È importante riflettere in modo attento quanto sia opportuno anteporre percorsi riabilitativi verso quei genitori invischiati in stili di vita con prevalenza di fattori di rischio prima di orientare l’investimento di risorse su percorsi che attivino false aspettative sul figlio.

Fattori di protezione (rielaborazione del rifiuto o della violenza subiti in infanzia, capacità empatiche, capacità di assunzione di responsabilità, un livello di autostima autonomia personale desiderio di migliorarsi).

Fattori di rischio (povertà cronica, basso livello di istruzione, abuso di sostanze carenza di reti, di integrazione sociale e di relazioni interpersonali, famiglie monoparentali, sfiducia verso le nome sociali e istituzionali, accettazione della violenza e delle condotte repressive come stile educativo esperienze di abuso, violenza e rifiuto subite nell’infanzia).

Sarebbe infatti utopico prospettare un cambiamento per la sola idea che un bambino lo meriterebbe!!

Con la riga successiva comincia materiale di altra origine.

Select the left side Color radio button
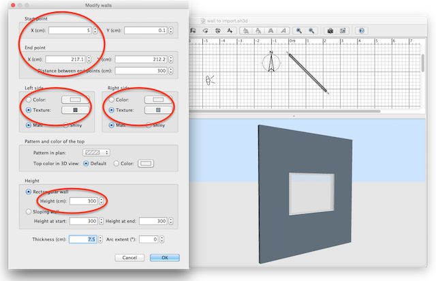This screenshot has height=281, width=436. pyautogui.click(x=28, y=100)
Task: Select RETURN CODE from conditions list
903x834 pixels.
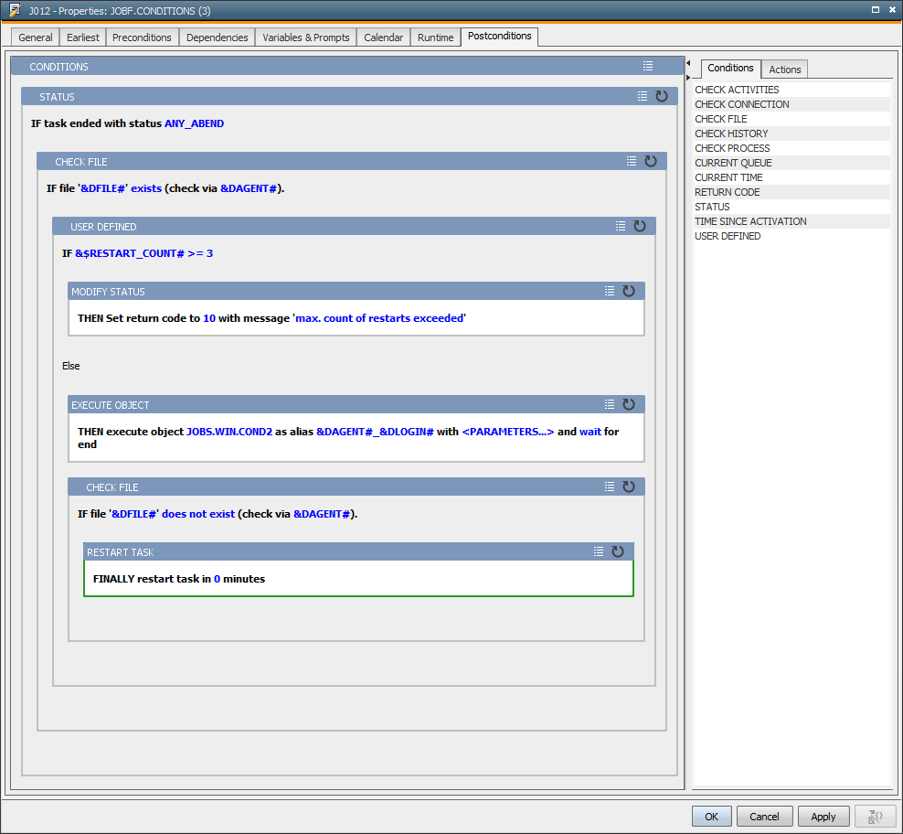Action: (727, 192)
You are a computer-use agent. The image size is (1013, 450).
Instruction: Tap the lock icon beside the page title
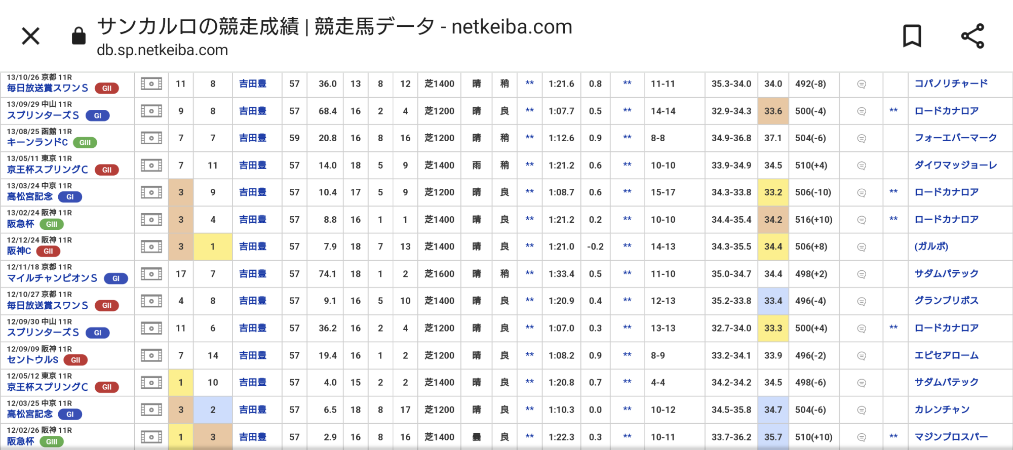tap(79, 36)
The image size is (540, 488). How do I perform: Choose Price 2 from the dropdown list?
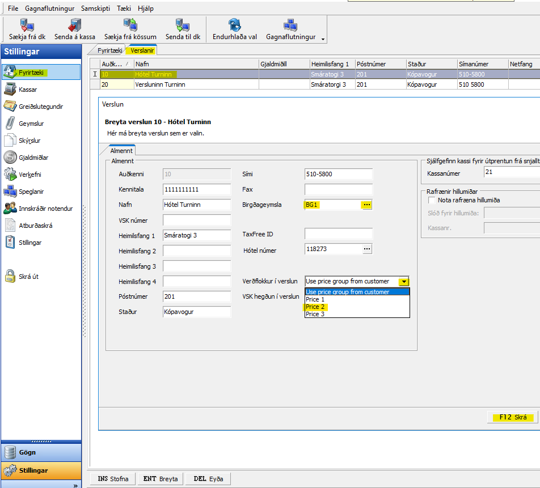[315, 307]
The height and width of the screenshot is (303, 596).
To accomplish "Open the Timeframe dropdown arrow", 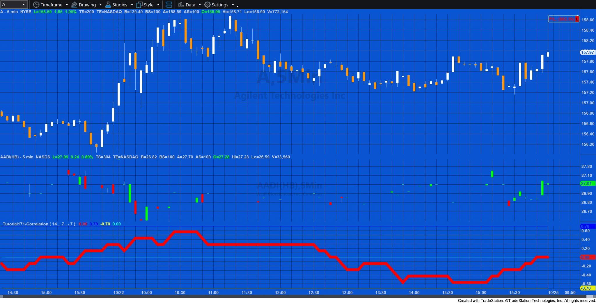I will (x=67, y=5).
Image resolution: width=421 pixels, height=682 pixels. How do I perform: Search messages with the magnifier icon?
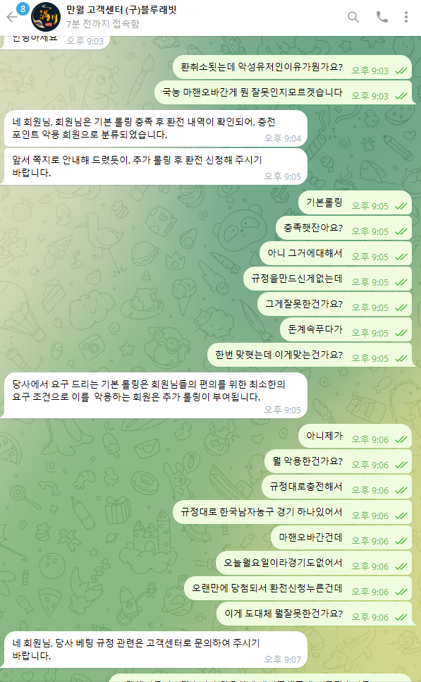(353, 17)
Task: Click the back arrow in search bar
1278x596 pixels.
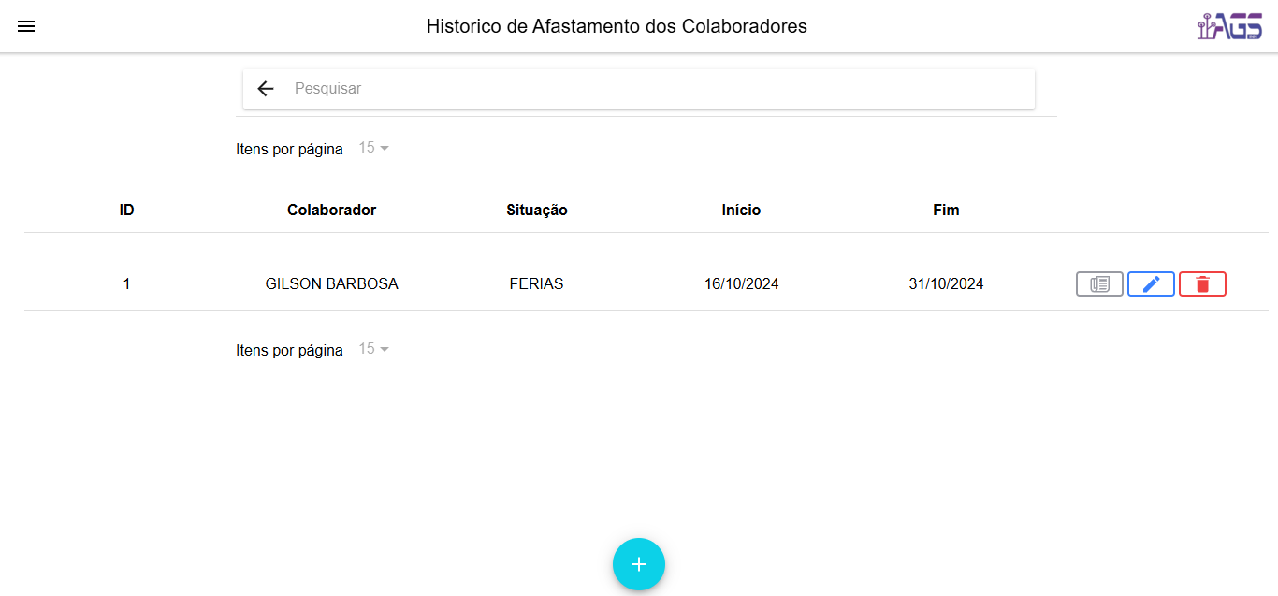Action: pos(266,89)
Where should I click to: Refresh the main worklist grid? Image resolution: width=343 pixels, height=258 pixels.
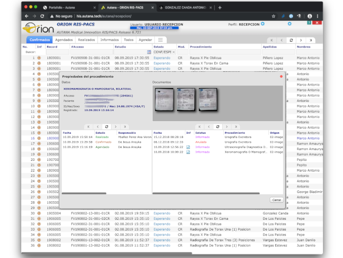coord(291,40)
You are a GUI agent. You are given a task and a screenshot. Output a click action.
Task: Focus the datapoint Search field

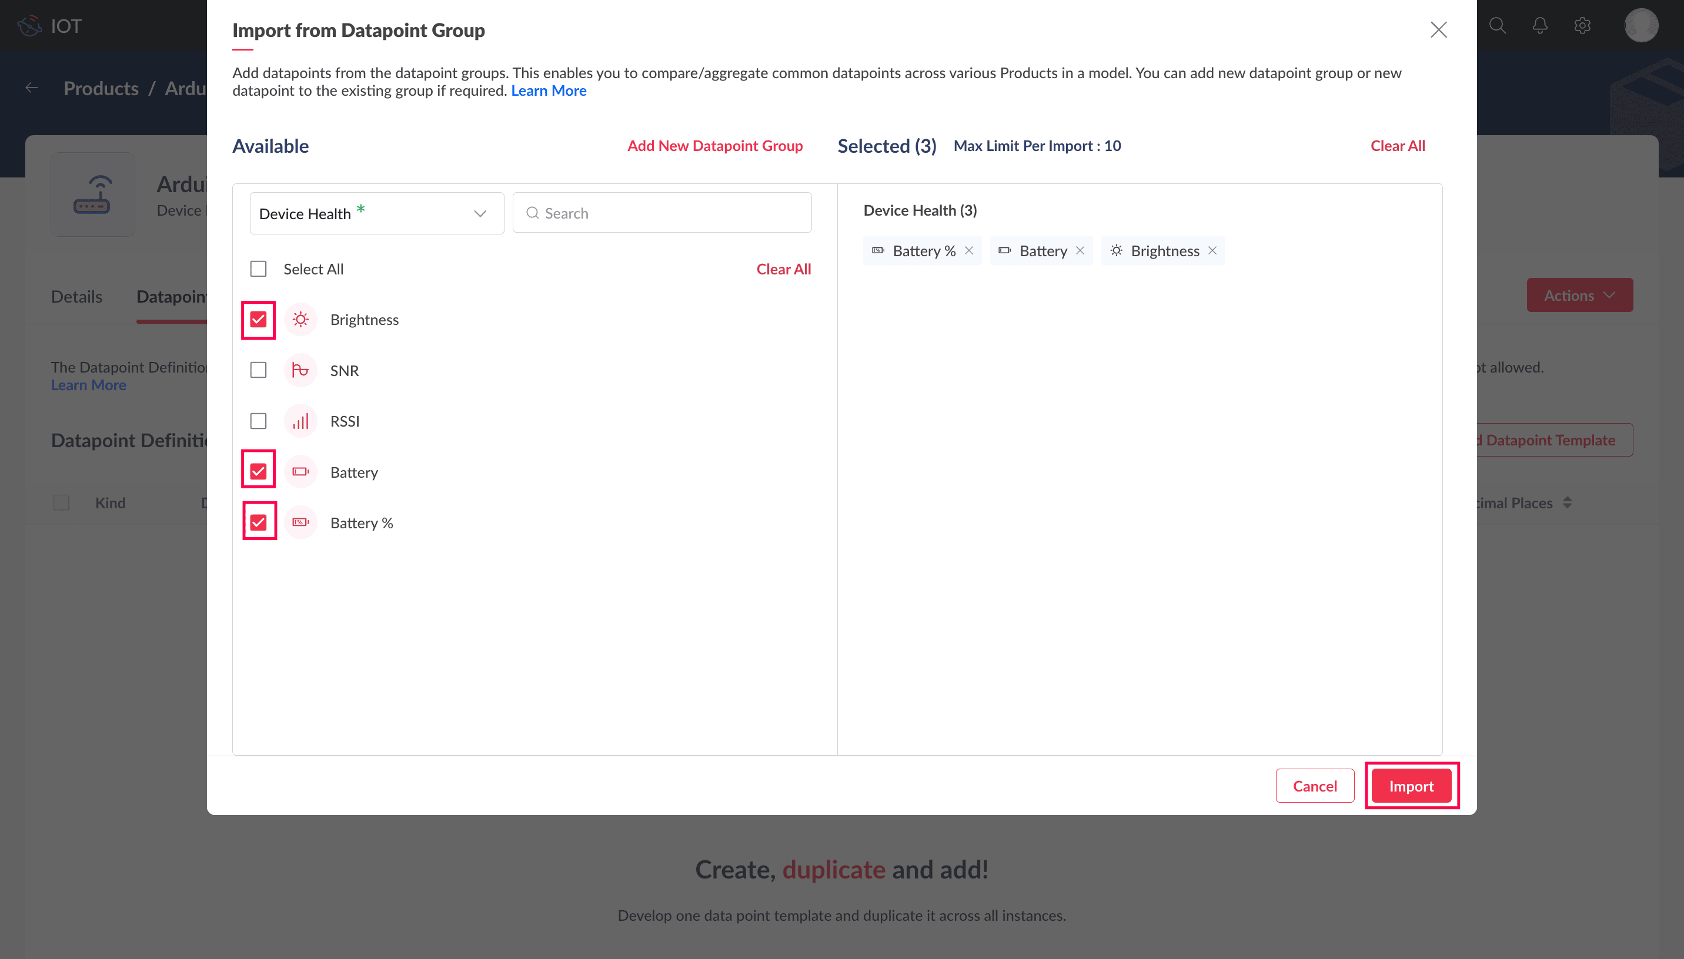(661, 213)
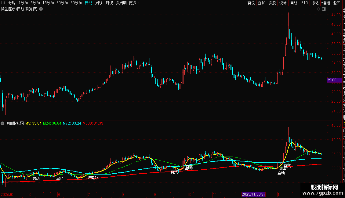345x198 pixels.
Task: Toggle 复权 price adjustment setting
Action: (251, 3)
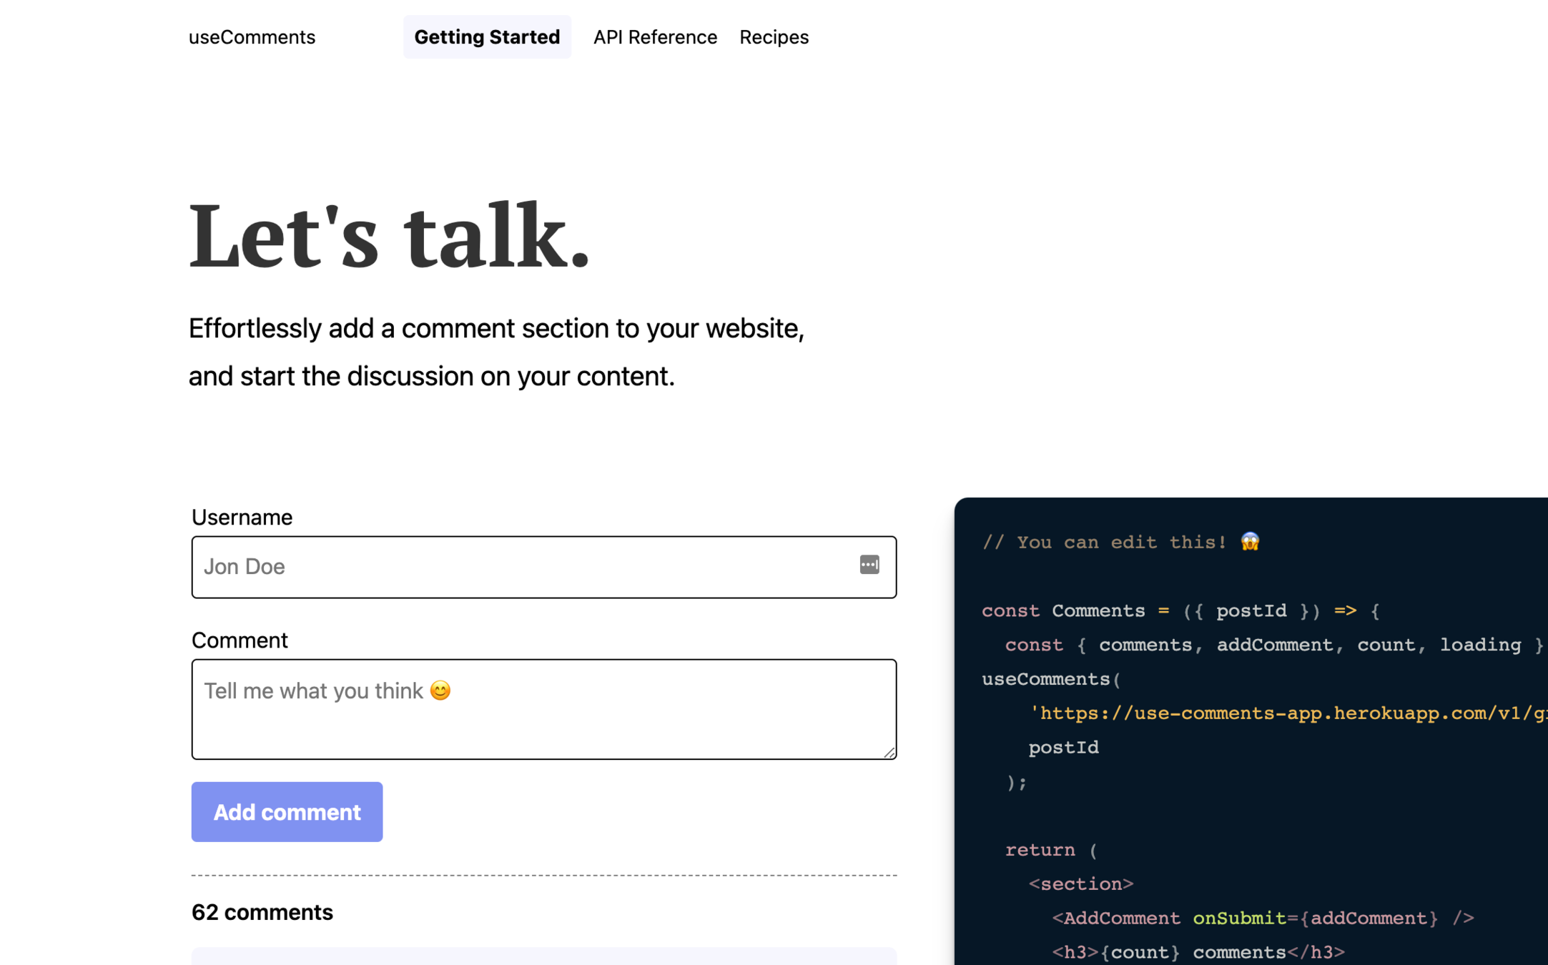Click the AddComment onSubmit code line
This screenshot has width=1548, height=965.
1262,918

Non vi è dubbio che i bambini di cui si sta parlando mostrano vite costantemente dominate dal bisogno di adattarsi e di convivere con esperienze ed emozioni non-sostenibili per un minore.

Sono bambini che sono stati privati da una figura adulta che abbia svolto in maniera continuativa funzioni genitoriali tramite la presenza e la disponibilità emotiva a recepire i sentimenti del minore e a riflettere su di essi.

Sarà opportuno tenere presente come questa profonda mancanza nel bambino caratterizzerà il rapporto con gli operatori socio-sanitari spesso investiti dal bisogno di assolvere ad una funzione riparativa dimenticando che nel frattempo le risposte disadattative del bambino ne hanno compensato l’assenza.

Ormai sappiamo che lo sviluppo socio emotivo e la personalità del bambino – regolazione emotiva, fiducia in sé e autostima capacità di resilienza intersoggettività – si potranno consolidare in presenza di due variabili cardine:

1. qualità delle cure materne

2. qualità dell’attaccamento materno

Ciò conferma l’attitudine attuale di svolgere interventi preventivi e multidisciplinari Sappiamo infatti che i margini di adattamento a stili di attaccamento non sicuro concorrono all’attivazione di risposte emotive e comportamentali distorte che si riflettono nel rischio si possano personalità borderline o antisociale nei prossimi adulti del nostro paese.

Con queste riflessioni conclusive spero di aver attivato ulteriore interesse e interrogativi che rimando ai nostri ospiti ed a quesiti che vogliate porre loro.